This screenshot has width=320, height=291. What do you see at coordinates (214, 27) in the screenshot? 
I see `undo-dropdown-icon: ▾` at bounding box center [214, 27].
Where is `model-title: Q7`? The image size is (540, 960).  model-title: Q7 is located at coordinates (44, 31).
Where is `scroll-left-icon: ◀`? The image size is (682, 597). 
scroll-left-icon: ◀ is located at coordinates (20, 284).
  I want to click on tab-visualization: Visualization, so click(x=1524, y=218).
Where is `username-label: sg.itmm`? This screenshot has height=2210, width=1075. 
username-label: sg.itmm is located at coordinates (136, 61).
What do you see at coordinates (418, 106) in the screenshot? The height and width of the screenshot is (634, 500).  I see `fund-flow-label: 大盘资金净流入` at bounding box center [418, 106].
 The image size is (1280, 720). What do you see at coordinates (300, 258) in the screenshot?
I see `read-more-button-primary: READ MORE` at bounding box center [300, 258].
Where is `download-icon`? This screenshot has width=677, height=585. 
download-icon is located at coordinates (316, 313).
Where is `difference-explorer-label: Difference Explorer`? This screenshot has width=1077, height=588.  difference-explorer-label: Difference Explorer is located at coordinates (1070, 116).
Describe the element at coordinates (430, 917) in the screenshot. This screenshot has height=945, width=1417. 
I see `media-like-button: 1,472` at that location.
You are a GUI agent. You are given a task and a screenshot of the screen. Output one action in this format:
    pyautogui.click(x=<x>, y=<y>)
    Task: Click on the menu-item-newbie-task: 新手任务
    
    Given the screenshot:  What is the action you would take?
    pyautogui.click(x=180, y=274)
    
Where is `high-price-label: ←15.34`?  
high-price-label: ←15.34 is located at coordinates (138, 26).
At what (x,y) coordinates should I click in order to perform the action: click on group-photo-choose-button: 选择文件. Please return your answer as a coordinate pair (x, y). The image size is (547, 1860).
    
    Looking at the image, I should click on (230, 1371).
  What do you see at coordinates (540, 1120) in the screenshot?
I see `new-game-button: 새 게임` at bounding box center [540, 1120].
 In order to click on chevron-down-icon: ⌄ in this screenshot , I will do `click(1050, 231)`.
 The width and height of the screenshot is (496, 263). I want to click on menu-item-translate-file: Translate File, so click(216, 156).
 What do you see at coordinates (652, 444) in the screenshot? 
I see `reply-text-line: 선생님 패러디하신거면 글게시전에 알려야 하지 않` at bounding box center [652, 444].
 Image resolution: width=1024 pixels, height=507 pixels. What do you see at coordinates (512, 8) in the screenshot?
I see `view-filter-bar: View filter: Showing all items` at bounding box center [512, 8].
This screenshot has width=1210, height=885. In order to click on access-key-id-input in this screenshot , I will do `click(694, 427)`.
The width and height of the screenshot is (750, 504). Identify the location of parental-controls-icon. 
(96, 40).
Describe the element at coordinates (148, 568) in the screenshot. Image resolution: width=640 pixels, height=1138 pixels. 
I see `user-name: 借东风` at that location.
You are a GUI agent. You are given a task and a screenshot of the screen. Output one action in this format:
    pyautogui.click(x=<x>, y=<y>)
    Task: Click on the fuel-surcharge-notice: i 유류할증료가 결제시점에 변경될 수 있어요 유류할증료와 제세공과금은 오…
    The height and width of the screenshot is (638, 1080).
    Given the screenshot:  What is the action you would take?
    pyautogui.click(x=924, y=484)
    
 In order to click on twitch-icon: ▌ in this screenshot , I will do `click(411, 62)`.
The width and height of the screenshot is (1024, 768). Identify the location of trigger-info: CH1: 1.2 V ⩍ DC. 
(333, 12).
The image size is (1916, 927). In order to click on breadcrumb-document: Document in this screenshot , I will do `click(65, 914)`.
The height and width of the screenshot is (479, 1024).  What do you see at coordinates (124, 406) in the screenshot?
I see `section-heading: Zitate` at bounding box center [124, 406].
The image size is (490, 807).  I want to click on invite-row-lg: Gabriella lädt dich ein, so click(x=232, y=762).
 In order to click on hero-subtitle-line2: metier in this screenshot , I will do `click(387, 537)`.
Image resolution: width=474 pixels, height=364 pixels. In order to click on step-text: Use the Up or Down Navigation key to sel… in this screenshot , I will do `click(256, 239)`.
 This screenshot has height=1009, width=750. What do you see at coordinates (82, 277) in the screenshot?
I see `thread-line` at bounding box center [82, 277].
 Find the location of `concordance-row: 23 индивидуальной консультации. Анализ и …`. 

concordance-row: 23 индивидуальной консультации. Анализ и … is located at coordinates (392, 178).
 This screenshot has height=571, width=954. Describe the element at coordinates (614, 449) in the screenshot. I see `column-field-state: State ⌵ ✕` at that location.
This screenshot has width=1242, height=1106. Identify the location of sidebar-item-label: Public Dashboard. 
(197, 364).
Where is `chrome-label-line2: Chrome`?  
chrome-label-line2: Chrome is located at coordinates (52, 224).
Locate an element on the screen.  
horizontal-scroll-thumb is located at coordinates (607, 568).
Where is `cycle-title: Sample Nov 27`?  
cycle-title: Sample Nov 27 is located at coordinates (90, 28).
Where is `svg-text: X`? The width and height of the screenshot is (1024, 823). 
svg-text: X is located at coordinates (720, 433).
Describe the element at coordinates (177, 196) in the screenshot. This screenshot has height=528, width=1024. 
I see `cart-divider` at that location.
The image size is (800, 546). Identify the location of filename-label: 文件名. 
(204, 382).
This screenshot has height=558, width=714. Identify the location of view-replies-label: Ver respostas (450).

******************************

■ TASK GOAL
Output the entries from the line containing "What do you see at coordinates (418, 106)" through the line containing "coordinates (1070, 116).", inclusive, as a Markdown table with two columns: Row, holding the row number, and Line, holding that line. Leave out any blank lines.

■ OUTPUT OF THE EXERCISE
| Row | Line |
|---|---|
| 1 | What do you see at coordinates (418, 106) in the screenshot? The height and width of the screenshot is (634, 500).  I see `fund-flow-label: 大盘资金净流入` at bounding box center [418, 106]. |
| 2 |  The image size is (1280, 720). What do you see at coordinates (300, 258) in the screenshot? |
| 3 | I see `read-more-button-primary: READ MORE` at bounding box center [300, 258]. |
| 4 | Where is `download-icon`? This screenshot has width=677, height=585.  |
| 5 | download-icon is located at coordinates (316, 313). |
| 6 | Where is `difference-explorer-label: Difference Explorer`? This screenshot has width=1077, height=588.  difference-explorer-label: Difference Explorer is located at coordinates (1070, 116). |